From the entries that follow, report every line in which "computer" occurs.

(Beginning of SUPPLIED INFORMATION)

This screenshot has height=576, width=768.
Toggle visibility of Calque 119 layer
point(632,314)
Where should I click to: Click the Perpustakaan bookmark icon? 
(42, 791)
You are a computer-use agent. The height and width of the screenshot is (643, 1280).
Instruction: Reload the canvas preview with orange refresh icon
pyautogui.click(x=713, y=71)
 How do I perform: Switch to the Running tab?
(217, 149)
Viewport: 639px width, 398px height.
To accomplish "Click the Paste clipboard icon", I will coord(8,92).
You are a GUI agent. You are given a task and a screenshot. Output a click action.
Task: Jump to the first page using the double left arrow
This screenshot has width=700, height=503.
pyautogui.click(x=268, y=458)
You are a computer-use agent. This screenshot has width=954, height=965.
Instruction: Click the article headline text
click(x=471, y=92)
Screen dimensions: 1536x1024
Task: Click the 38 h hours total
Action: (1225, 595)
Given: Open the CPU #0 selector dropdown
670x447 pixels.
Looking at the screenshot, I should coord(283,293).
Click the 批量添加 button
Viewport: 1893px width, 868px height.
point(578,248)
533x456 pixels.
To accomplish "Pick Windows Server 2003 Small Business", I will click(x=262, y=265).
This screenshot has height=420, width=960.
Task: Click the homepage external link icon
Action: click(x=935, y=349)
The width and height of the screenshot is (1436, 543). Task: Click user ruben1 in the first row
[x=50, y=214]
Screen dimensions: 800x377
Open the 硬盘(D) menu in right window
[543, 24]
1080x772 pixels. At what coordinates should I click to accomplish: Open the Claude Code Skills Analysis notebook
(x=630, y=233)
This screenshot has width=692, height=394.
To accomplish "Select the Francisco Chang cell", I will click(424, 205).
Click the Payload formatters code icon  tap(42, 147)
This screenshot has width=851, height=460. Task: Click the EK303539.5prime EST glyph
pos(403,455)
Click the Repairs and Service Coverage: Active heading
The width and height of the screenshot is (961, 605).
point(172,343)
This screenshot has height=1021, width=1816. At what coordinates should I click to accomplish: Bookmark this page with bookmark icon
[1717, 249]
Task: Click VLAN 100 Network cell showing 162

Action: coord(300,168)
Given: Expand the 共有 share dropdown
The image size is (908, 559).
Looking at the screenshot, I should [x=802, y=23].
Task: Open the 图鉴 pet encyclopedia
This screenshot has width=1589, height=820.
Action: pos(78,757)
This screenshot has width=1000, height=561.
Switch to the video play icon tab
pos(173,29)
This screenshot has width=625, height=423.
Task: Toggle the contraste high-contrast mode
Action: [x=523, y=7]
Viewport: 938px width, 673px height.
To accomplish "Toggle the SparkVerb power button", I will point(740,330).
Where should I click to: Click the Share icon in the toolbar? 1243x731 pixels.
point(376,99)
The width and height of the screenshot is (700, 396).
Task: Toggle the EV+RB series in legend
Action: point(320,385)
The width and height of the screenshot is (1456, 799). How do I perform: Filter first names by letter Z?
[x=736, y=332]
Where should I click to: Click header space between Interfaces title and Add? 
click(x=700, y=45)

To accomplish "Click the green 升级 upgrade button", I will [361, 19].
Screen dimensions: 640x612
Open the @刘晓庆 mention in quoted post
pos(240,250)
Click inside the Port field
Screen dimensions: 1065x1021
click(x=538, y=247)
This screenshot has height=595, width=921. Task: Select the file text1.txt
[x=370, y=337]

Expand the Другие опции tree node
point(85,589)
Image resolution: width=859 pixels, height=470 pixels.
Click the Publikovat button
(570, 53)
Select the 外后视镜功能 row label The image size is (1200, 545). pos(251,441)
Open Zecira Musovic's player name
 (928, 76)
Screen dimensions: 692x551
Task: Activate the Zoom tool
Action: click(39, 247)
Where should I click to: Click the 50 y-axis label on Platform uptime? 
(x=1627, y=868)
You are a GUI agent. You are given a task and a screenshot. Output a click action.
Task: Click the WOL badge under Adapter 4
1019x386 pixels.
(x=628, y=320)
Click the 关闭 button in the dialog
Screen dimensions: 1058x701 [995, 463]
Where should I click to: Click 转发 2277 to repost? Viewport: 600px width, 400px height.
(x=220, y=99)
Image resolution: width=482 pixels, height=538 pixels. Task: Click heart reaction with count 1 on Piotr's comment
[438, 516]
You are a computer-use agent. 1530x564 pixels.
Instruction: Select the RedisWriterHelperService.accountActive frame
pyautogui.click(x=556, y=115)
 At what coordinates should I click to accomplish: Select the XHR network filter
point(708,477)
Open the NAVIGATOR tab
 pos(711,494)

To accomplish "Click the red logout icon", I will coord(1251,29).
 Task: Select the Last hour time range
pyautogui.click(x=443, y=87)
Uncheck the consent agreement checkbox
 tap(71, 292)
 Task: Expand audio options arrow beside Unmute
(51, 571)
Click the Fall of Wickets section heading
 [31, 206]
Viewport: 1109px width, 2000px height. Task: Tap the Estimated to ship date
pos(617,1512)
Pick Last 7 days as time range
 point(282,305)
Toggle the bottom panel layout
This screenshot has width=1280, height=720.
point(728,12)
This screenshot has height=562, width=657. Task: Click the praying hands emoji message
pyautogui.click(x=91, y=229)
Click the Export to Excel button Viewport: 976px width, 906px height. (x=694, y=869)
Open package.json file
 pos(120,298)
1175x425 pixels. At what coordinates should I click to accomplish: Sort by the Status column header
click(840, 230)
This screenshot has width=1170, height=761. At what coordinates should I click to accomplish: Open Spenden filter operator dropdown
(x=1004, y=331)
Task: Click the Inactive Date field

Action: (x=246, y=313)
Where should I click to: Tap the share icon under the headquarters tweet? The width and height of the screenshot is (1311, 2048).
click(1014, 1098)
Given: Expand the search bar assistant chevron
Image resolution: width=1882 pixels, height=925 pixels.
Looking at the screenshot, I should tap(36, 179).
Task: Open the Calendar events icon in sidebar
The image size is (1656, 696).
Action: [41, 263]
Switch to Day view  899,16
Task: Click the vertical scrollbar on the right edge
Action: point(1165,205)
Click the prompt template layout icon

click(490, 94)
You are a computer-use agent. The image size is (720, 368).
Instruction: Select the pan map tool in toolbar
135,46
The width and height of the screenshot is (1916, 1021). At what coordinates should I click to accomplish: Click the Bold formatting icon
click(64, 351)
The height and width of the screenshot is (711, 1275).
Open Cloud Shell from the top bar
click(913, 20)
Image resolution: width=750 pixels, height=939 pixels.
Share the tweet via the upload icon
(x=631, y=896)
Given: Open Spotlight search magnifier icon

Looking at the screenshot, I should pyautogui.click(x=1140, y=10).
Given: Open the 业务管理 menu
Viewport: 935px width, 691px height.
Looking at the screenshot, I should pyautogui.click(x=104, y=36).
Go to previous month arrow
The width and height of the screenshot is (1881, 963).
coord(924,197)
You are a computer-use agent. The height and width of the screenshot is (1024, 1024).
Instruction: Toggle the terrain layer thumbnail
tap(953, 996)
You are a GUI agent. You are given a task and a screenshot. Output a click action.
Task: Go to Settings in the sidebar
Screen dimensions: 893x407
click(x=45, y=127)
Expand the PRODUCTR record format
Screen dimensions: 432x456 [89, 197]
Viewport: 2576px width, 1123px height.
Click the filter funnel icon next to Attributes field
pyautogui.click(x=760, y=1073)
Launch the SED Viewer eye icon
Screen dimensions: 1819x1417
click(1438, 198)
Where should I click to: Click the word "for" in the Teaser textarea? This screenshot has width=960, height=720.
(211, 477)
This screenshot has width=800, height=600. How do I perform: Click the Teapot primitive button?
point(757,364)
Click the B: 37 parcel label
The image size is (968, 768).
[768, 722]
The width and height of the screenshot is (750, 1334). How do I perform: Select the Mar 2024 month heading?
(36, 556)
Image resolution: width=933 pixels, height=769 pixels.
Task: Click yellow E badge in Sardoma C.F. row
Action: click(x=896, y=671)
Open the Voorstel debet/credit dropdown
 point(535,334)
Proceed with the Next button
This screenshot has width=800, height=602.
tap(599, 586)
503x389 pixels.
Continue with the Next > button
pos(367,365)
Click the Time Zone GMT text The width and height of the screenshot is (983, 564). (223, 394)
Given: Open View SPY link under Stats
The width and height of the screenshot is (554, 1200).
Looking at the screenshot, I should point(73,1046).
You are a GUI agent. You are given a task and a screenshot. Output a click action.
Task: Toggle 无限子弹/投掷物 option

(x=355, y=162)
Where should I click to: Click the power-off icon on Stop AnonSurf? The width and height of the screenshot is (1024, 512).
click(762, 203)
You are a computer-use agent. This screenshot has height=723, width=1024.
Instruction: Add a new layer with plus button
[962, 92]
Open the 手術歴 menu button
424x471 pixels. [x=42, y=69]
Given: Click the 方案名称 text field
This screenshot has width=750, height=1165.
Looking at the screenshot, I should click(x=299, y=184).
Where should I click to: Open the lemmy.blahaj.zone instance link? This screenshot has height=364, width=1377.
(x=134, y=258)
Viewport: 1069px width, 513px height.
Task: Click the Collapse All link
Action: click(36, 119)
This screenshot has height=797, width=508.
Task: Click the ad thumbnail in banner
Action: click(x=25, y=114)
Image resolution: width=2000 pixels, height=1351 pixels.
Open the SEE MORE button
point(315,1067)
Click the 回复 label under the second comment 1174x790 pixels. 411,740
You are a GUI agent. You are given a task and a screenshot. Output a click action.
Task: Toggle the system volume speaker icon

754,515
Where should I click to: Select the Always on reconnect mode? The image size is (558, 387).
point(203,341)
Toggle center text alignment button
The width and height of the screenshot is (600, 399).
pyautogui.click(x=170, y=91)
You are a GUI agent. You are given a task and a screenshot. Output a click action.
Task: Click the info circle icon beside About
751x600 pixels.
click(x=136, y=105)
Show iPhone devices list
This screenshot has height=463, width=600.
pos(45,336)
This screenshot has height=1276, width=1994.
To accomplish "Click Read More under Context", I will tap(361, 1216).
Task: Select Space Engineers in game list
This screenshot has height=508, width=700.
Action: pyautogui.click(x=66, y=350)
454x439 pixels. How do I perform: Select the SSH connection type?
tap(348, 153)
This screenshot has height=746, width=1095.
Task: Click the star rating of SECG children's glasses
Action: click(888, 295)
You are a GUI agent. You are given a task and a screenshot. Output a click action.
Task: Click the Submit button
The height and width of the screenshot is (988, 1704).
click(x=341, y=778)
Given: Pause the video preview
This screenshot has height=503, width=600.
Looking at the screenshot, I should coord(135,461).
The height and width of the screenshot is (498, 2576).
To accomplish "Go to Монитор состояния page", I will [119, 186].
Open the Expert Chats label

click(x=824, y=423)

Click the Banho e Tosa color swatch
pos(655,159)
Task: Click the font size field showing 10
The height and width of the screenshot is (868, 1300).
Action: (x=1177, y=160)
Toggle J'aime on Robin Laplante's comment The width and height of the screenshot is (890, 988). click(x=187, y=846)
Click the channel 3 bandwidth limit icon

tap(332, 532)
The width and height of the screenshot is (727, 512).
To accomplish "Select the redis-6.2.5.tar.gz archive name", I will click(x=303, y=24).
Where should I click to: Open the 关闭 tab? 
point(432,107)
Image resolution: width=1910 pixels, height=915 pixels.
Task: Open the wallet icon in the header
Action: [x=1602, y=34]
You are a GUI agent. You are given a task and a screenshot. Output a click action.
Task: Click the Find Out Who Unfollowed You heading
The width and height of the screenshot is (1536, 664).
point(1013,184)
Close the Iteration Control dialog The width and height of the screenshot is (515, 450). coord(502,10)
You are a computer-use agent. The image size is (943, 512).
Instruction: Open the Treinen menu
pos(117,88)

(End of SUPPLIED INFORMATION)

RESULT:
You are a computer-use agent. The height and width of the screenshot is (643, 1280).
You are a computer-use agent. This screenshot has width=954, height=965.
You are a computer-use agent. 1530x564 pixels.
You are a computer-use agent. The image size is (720, 368).
You are a computer-use agent. The height and width of the screenshot is (1024, 1024).
You are a computer-use agent. This screenshot has height=723, width=1024.
You are a computer-use agent. The image size is (943, 512).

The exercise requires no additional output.